━━━ Selected text ━━━

24 Jan 2020
Posted in Travel & Tourism
US tops budget hotel market supported by an increase in average daily rate
In 2018, the US reported the highest revenue in the budget hotel market worldwide, followed by the UK. Revenue increased by 3.5% year-over-year (YOY) in the US, mainly due to an increase in average daily rate (ADR), which is expected to grow at a compound annual growth rate (CAGR) of 2.7% between 2018 and 2023, according to GlobalData, a leading data and analytics company.
GlobalData’s latest report, ‘Global Budget Hotels Market to 2023’, reveals that cost-focused disruptors such as OYO will drive future demand. The use of its unique business model, which utilizes data analytics and dynamic pricing to predict and create consumer demand, has excelled its growth. This kind of tech-focused strategy may become increasingly adapted as the trend of big data accelerates within the lodging sector.
Ralph Hollister, Travel and Tourism Analyst at GlobalData, comments: “OYO rolled out its first Townhouses in 2019 on US soil. There is great opportunity for expansion in the US due to the size of the nation and its variation of customer types. However, the US lodging market is highly saturated and fiercely competitive, meaning that OYO needs to maintain a gradual growth strategy to gauge the markets reception to its offerings.”

━━━ The data ━━━

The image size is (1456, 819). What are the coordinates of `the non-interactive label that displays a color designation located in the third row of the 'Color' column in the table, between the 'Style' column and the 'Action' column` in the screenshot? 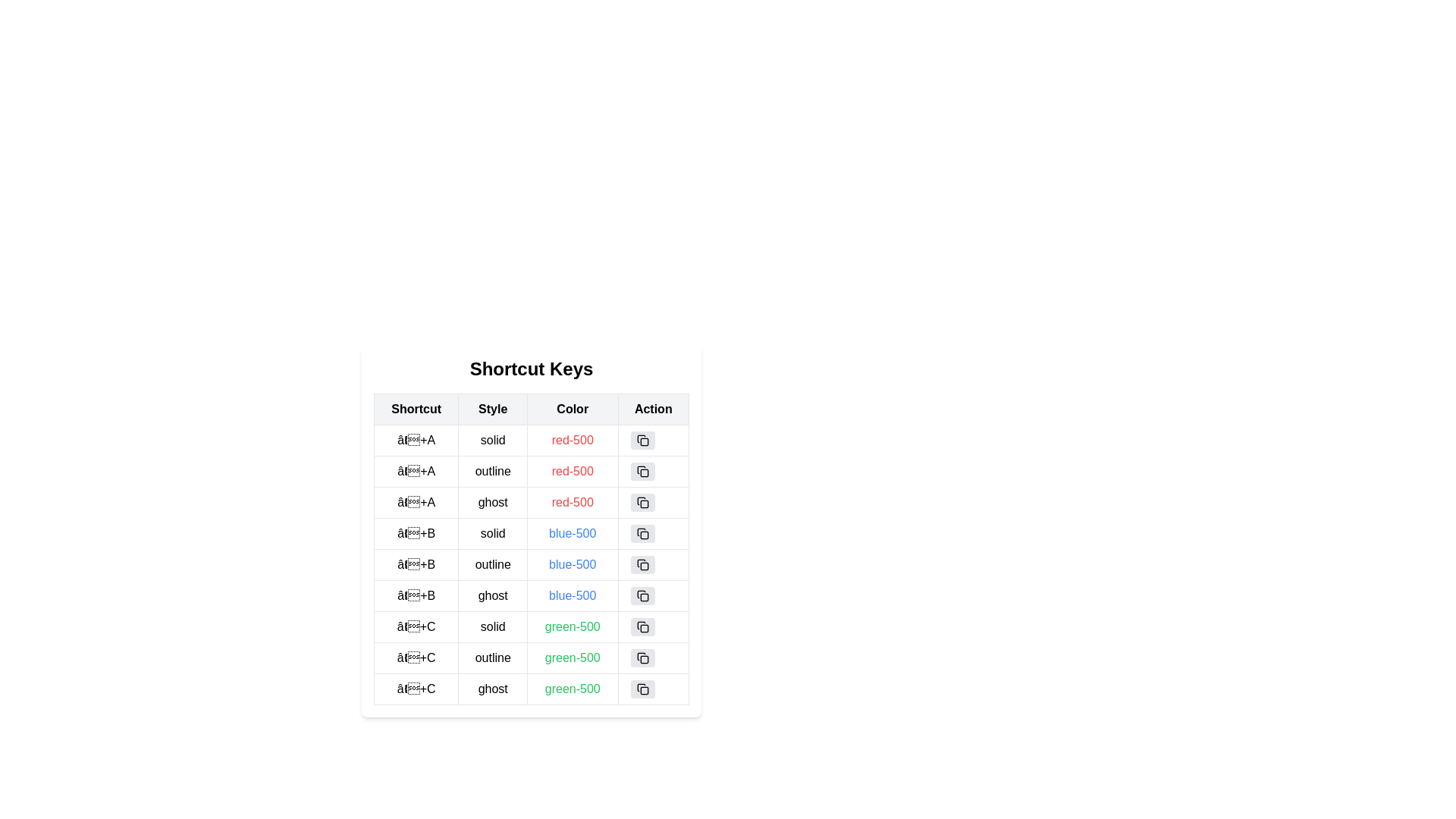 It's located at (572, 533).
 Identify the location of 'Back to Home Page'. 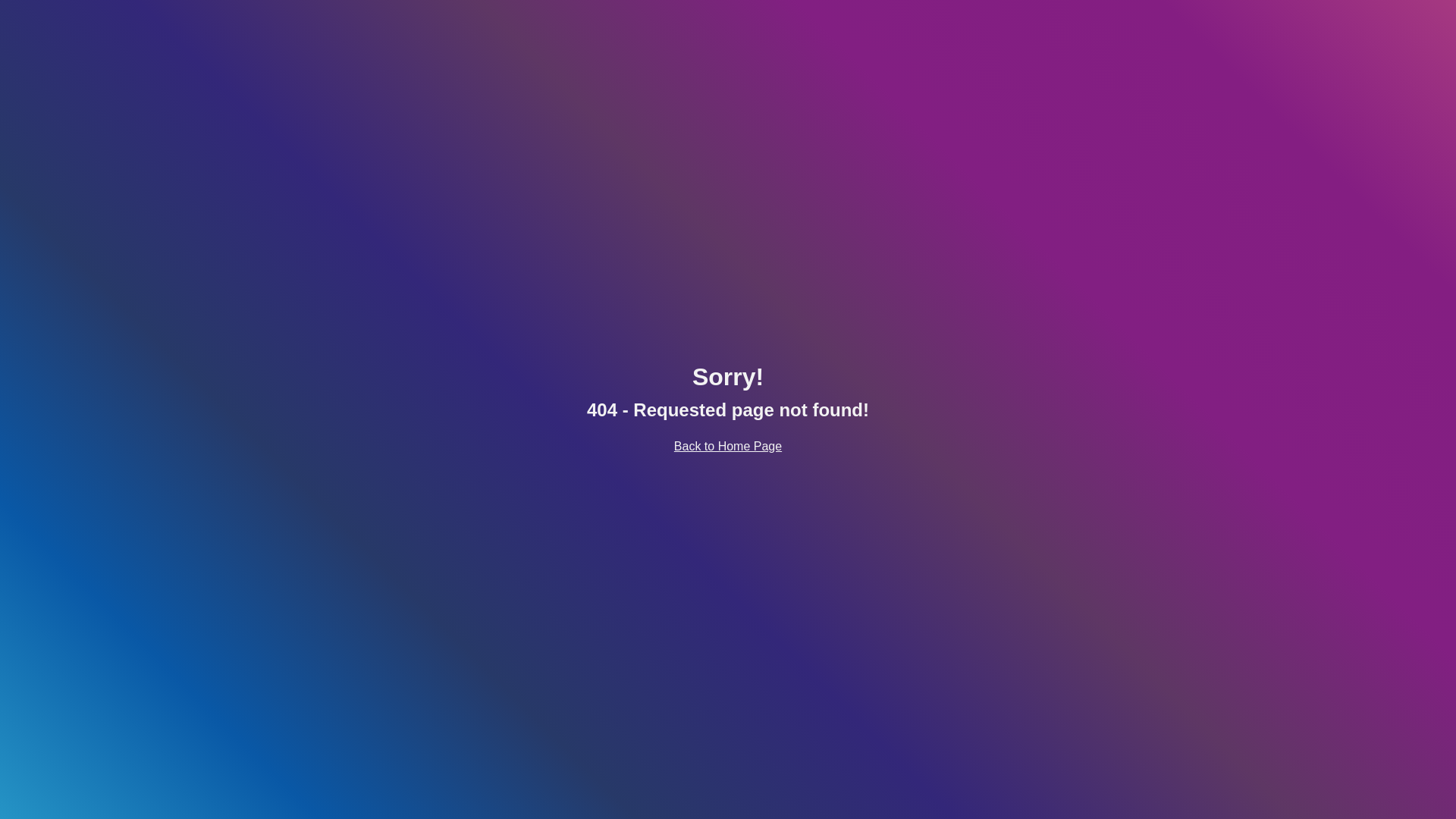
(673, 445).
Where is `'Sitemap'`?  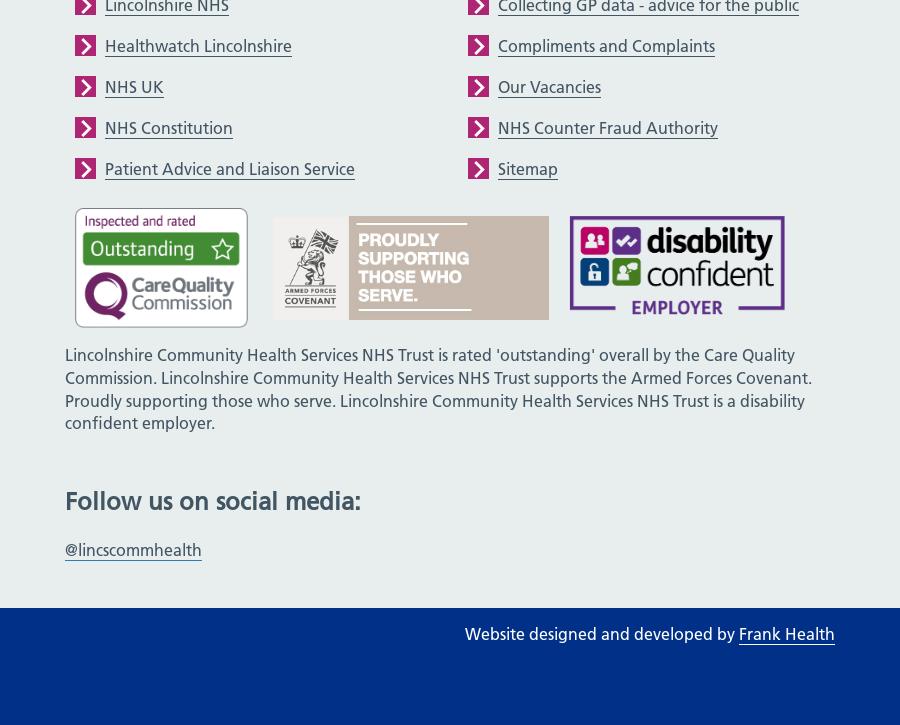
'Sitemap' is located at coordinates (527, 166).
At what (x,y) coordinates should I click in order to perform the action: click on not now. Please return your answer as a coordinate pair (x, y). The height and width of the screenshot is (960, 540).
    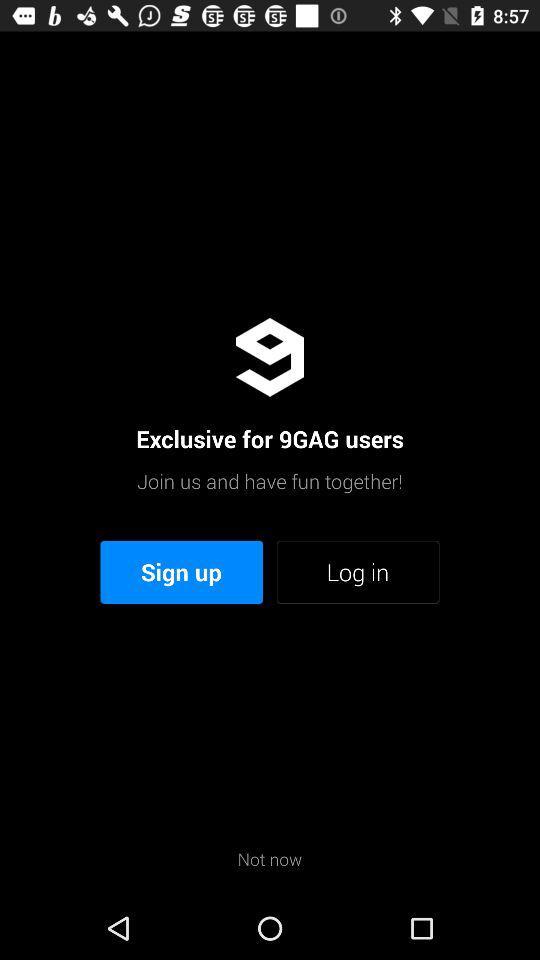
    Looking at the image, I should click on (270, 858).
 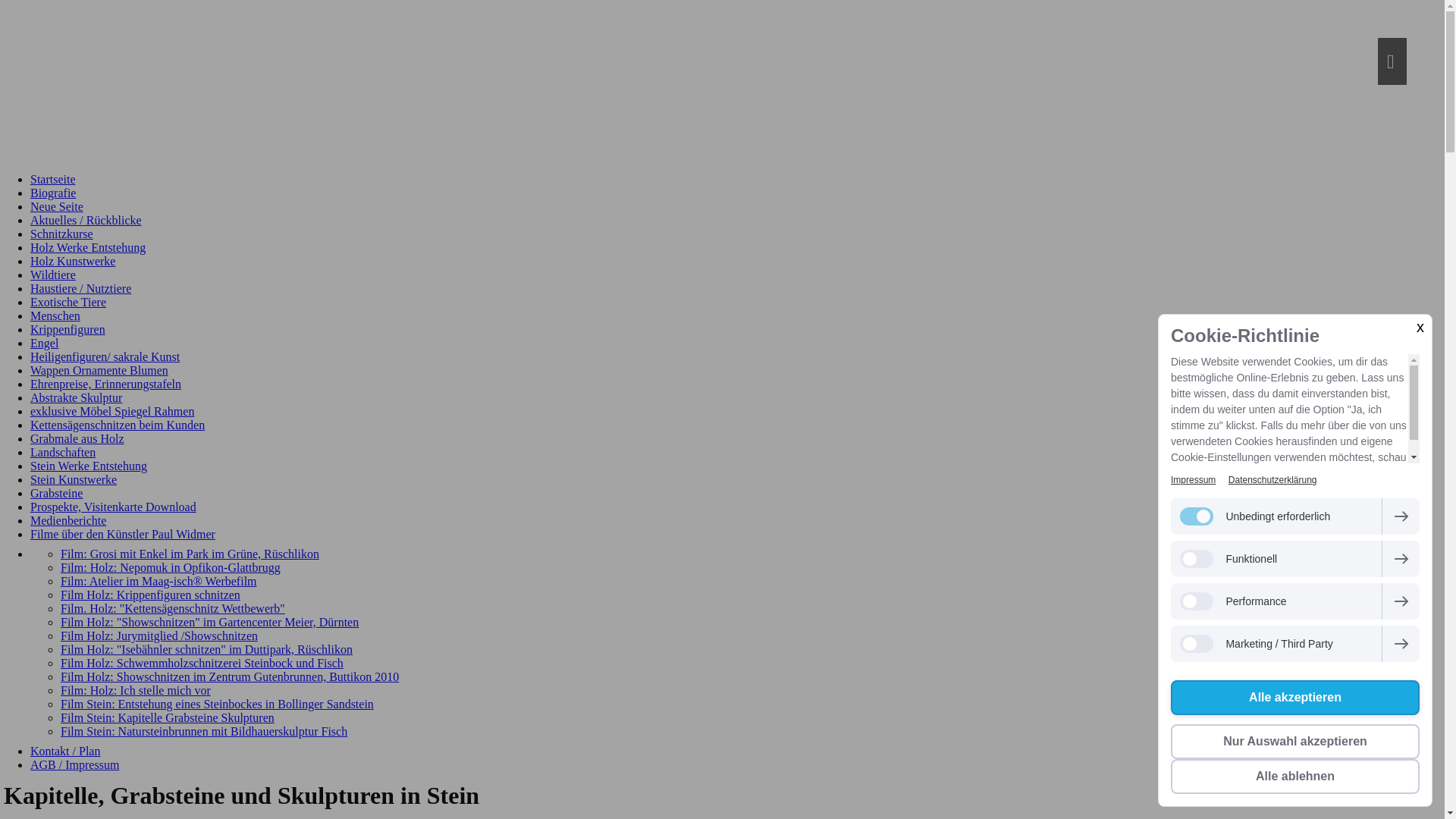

━━━

**What you will do:**
1. List every abbreviation that the budget hotel market article defines in parentheses, each with its full form.
2. Reproduce the budget hotel market article word for word from "24 Jan 2020" up to and including "and analytics company.".

**Task-by-task solutions:**
1.
- YOY: year-over-year
- ADR: average daily rate
- CAGR: compound annual growth rate

2.
24 Jan 2020
Posted in Travel & Tourism
US tops budget hotel market supported by an increase in average daily rate
In 2018, the US reported the highest revenue in the budget hotel market worldwide, followed by the UK. Revenue increased by 3.5% year-over-year (YOY) in the US, mainly due to an increase in average daily rate (ADR), which is expected to grow at a compound annual growth rate (CAGR) of 2.7% between 2018 and 2023, according to GlobalData, a leading data and analytics company.